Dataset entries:
*** Begin section ***

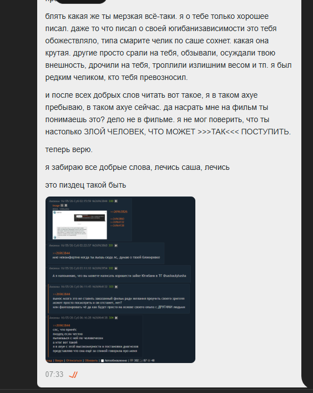Toggle the Автообновление checkbox
This screenshot has width=313, height=393.
pos(102,361)
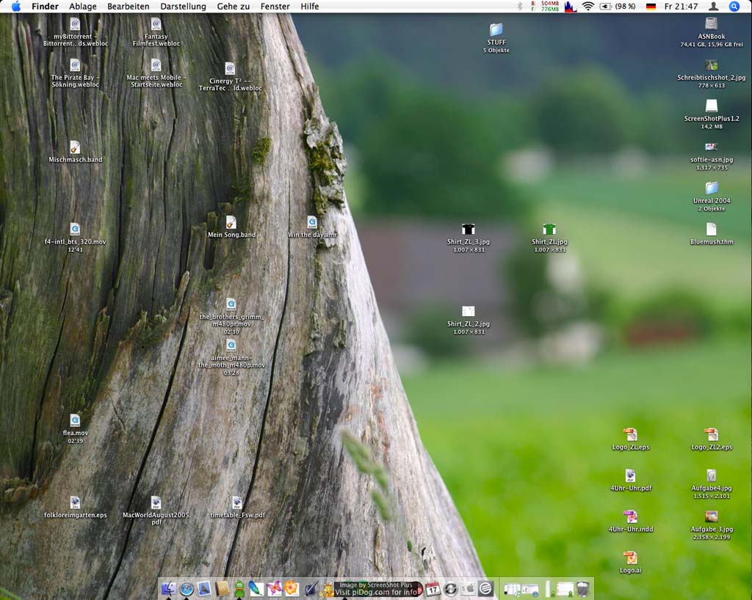Screen dimensions: 752x600
Task: Select the Shirt_ZL.jpg green shirt thumbnail
Action: coord(549,230)
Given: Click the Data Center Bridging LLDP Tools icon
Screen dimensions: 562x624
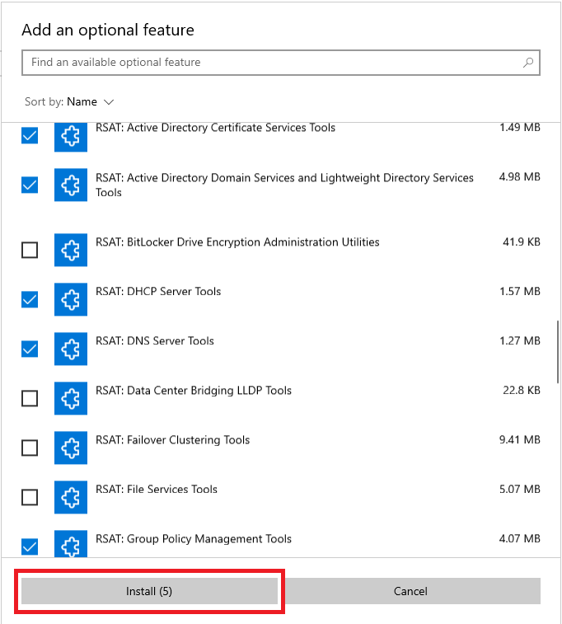Looking at the screenshot, I should (71, 398).
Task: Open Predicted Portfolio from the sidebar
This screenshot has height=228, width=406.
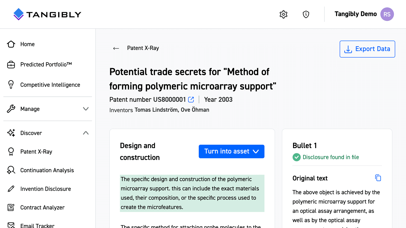Action: tap(46, 65)
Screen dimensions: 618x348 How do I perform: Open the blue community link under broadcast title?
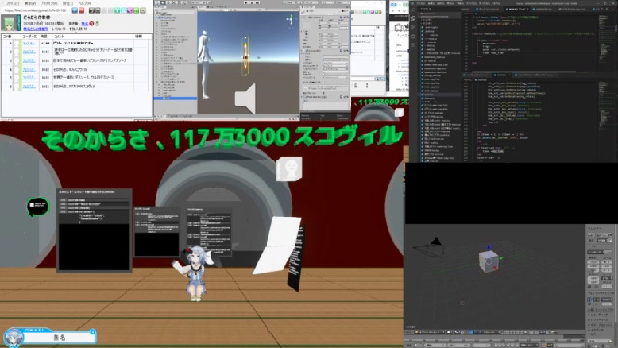36,29
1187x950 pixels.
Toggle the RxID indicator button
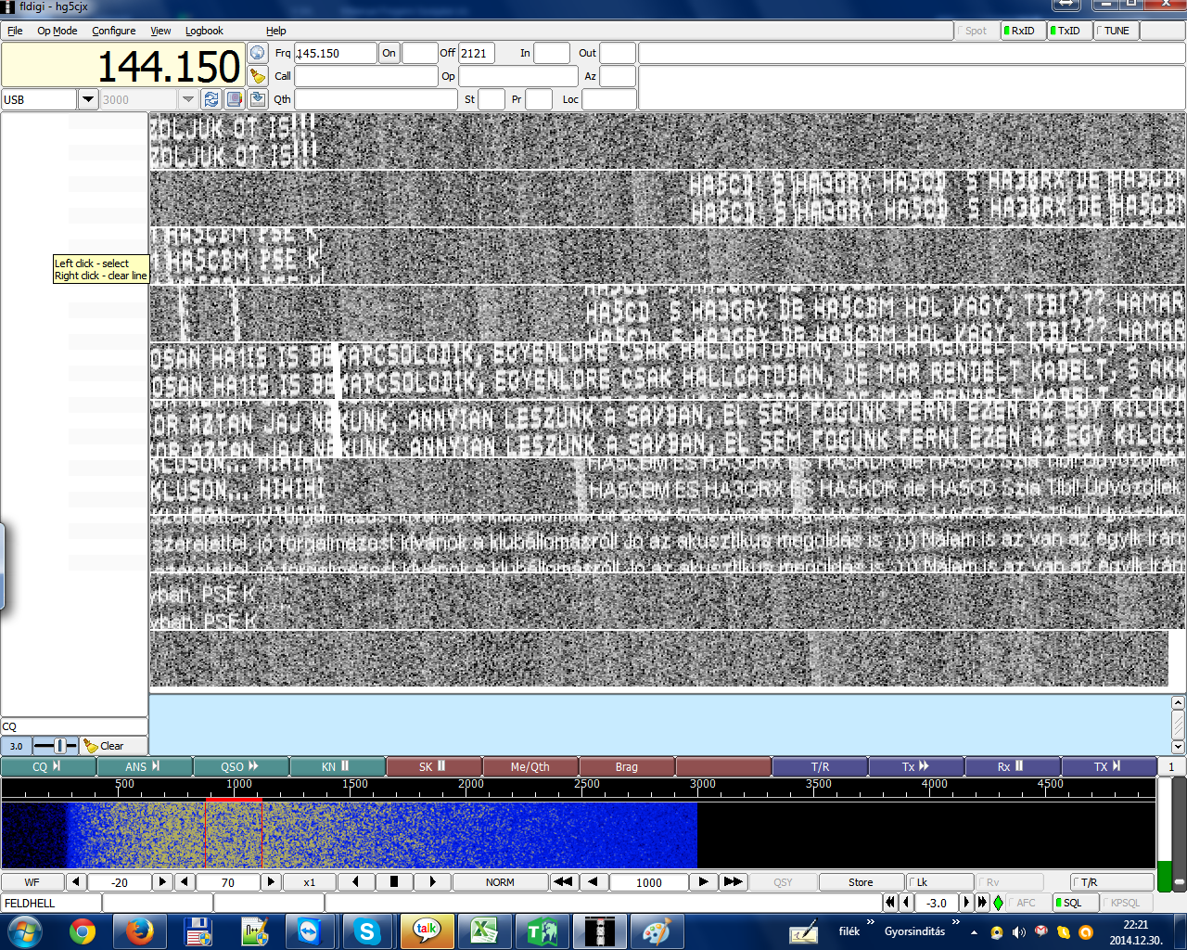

*** End section ***

§ **What you need to do**: An exact copy is needed of every line from the line containing "Screen dimensions: 618x348" to the last line of the records; pictures stay out of it.

§ **Response below**:
Screen dimensions: 618x348 How do I perform: Open the blue community link under broadcast title?
36,29
1187x950 pixels.
Toggle the RxID indicator button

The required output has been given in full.